With unemployment at record lows and employee engagement and retention looking very bleak, one might think that leaders would pay closer attention to building a culture of trust, which some have gone as far as calling the “new currency,” but apparently not so. In fact, over the past ten+ years, I’ve lost count of the number of times I’ve heard similar (and sometimes worse) answers to the questions posed above. 

So once again I turned to the members of our Trust Council  and asked them for what they considered to be the first three steps in building a culture of trust.

Bob Vanourek a former Fortune 500 CEO was the first to respond, sharing the following, and from the perspective of a consultant engaged by a large organization:
1. Contact the top leader of the organization for a personal appointment to tell him/her what they are undertaking and why it is so important, promising to keep them and all intermediate levels of authority informed about this effort.
2. Call a special meeting (with no other agenda items) of his/her direct reports and other influential staff members to:
  • Inform them of this effort.
  • Ask for their help in supporting it.
  • Ask for their help in finding resources (written, video, or in-person) to support it.
  • Ask their help in creating periodic measures for all of them for how to observe progress.

3. Commit to keep trust-building as a top professional priority in the future.

Bob Whipple of Leadergrow approached the question from the perspective of what a small business owner might do:

Have a staff meeting and tell your team there are some new rules for the enterprise:

  1. We will admit our mistakes, and model that behavior by admitting a mistake you have made during the last week that you have not shared yet.
  2. Ask that every time a person receives help or some special effort from someone else on the team – that person writes a thank you email to the person and copies you on it.  You then read a selected few of those notes at the start of every meeting. Build a culture of reinforcement at all levels of the organization.
  3. Insist that when you say or do something that someone in the organization believes is not right or consistent with our values, that person is obligated to tell you what the concern is and promise that you will make that person glad he or she brought it up.  Then do exactly that without fail – ever.  Practice reinforcing candor!

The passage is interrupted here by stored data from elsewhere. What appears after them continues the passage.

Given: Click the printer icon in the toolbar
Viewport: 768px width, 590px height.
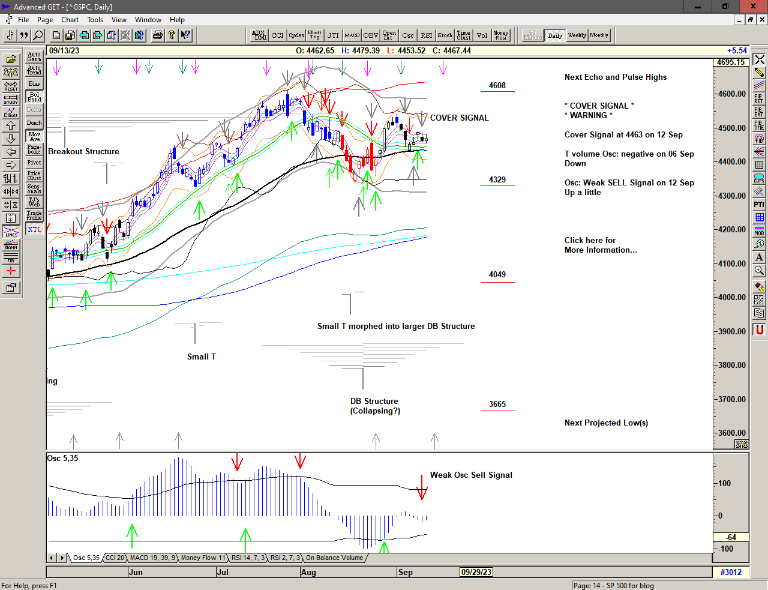Looking at the screenshot, I should [x=157, y=35].
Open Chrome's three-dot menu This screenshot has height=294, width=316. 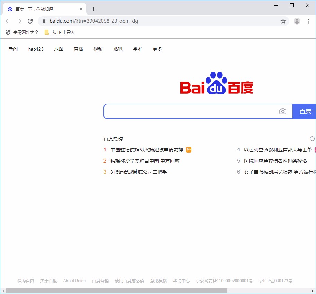(308, 21)
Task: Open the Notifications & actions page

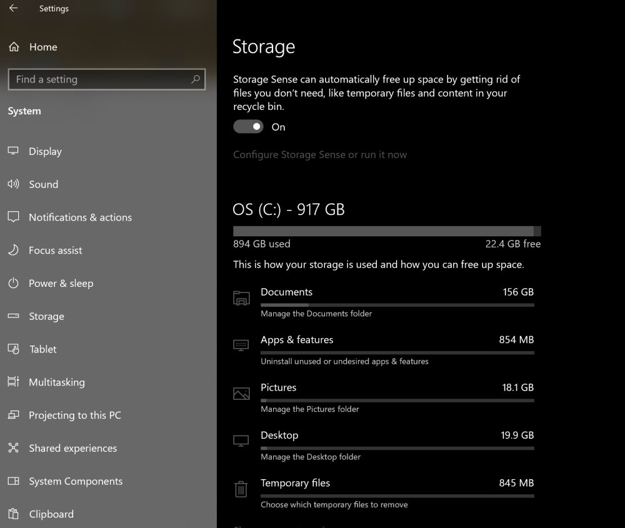Action: (80, 217)
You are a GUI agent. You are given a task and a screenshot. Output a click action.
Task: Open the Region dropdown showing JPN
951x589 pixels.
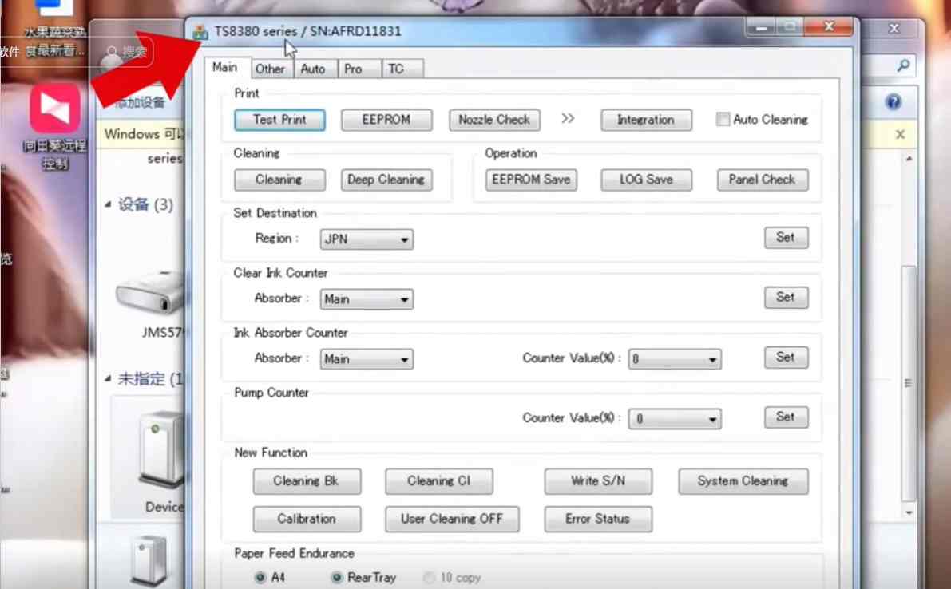[x=367, y=239]
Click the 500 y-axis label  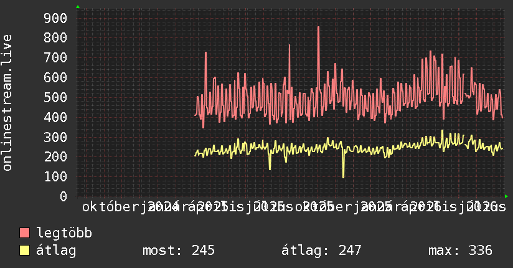tap(55, 97)
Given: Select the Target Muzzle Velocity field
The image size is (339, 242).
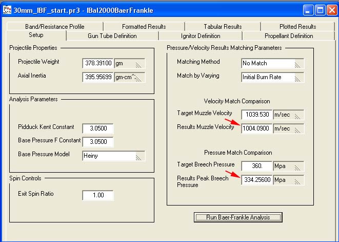Looking at the screenshot, I should pos(256,115).
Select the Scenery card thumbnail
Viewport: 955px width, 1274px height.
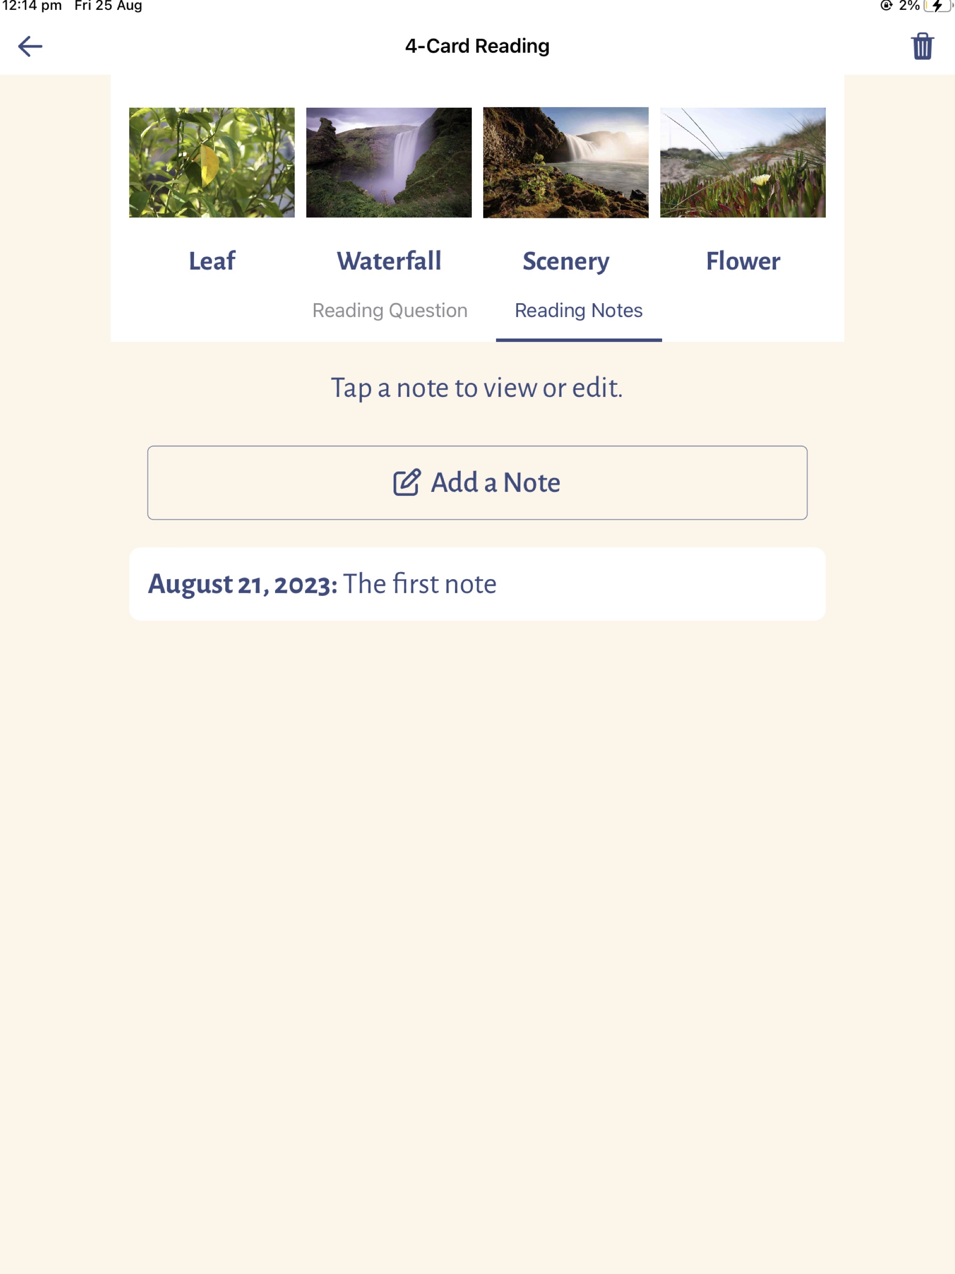click(x=566, y=161)
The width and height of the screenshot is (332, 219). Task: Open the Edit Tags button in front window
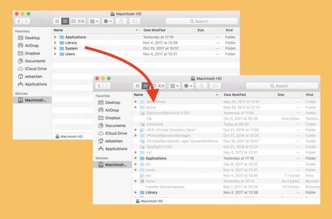pos(215,86)
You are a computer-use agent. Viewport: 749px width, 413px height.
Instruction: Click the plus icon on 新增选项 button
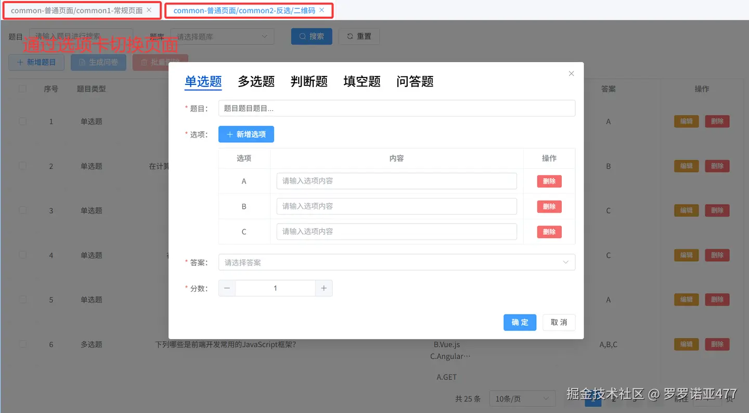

My approach to constructing a high trust culture, encompasses some of the suggestions made by “the Bobs” above, and will work in any organization of any size.

  1. Establish an organizational trust-building committee comprised of a Board member if applicable, a member of the executive team, one senior employee from the compliance, finance, communications and HR functions. Set a one-year goal to build a culture of trust from the inside out, at the team level, including the Board and executive team.
  2. Since trust is an outcome of many universal principles, step two is for each team to determine which principles are weak, and which are strong. As our past surveys have shown, the results won’t necessarily be the same from team to team within the organization. (If the organization is relatively small, it may not be necessary to survey each team individually.)
  3. Spend the first six months addressing the weakest principles on each team and celebrating the strengths. Repeat survey in 6 months and continue working on the principles that remain weak. By the end of one year, the hardest part of the trust “construction project” will have been completed. Now go have that ice cream social!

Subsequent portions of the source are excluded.